What you have to do: Rewrite the records as a numbered list, covering only the stretch from the line containing "Image resolution: width=1311" through the end of the records and leaving out any blank lines.

Entries on target coordinates
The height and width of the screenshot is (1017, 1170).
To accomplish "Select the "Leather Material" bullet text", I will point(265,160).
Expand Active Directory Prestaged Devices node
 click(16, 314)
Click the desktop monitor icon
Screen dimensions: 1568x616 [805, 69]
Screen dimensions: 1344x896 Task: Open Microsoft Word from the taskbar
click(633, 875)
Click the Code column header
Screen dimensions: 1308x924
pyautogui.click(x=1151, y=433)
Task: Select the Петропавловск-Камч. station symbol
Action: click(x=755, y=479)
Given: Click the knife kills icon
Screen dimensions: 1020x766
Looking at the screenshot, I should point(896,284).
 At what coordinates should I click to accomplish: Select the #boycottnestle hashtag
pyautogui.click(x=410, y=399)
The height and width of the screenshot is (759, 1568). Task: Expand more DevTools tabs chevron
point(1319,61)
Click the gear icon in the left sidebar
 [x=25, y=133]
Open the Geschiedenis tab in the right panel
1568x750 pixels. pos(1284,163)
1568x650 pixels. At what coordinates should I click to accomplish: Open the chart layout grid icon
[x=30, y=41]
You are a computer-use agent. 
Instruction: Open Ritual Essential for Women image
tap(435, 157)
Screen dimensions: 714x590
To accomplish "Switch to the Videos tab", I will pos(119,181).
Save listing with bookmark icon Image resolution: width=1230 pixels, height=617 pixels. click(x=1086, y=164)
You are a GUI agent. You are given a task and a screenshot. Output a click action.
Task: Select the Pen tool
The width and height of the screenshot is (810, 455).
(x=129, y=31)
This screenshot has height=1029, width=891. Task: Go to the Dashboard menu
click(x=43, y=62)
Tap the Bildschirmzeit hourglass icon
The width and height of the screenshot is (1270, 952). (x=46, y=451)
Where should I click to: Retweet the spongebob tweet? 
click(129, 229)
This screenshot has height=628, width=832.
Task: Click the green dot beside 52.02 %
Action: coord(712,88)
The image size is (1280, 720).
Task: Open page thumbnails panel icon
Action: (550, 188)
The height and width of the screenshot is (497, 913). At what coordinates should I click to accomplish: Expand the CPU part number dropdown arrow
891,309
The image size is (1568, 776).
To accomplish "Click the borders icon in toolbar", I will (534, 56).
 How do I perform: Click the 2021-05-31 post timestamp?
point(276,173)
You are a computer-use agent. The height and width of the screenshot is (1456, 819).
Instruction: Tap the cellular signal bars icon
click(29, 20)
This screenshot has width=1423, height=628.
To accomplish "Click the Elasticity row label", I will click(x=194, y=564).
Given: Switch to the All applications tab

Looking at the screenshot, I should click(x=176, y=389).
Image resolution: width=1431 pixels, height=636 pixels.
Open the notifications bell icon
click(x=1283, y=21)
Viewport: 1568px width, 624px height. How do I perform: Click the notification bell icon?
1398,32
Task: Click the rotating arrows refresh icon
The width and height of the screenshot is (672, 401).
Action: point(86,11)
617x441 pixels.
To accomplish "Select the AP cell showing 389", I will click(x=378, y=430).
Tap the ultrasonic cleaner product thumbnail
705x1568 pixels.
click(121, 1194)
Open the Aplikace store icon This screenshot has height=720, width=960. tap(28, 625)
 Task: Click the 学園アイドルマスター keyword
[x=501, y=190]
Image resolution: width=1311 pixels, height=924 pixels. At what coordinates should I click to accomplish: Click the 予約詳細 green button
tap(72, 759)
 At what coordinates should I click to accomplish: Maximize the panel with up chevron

Answer to the exercise:
1. Image resolution: width=1311 pixels, height=924 pixels. At what coordinates should I click to accomplish: Click the 予約詳細 green button
2. tap(72, 759)
3.  At what coordinates should I click to accomplish: Maximize the panel with up chevron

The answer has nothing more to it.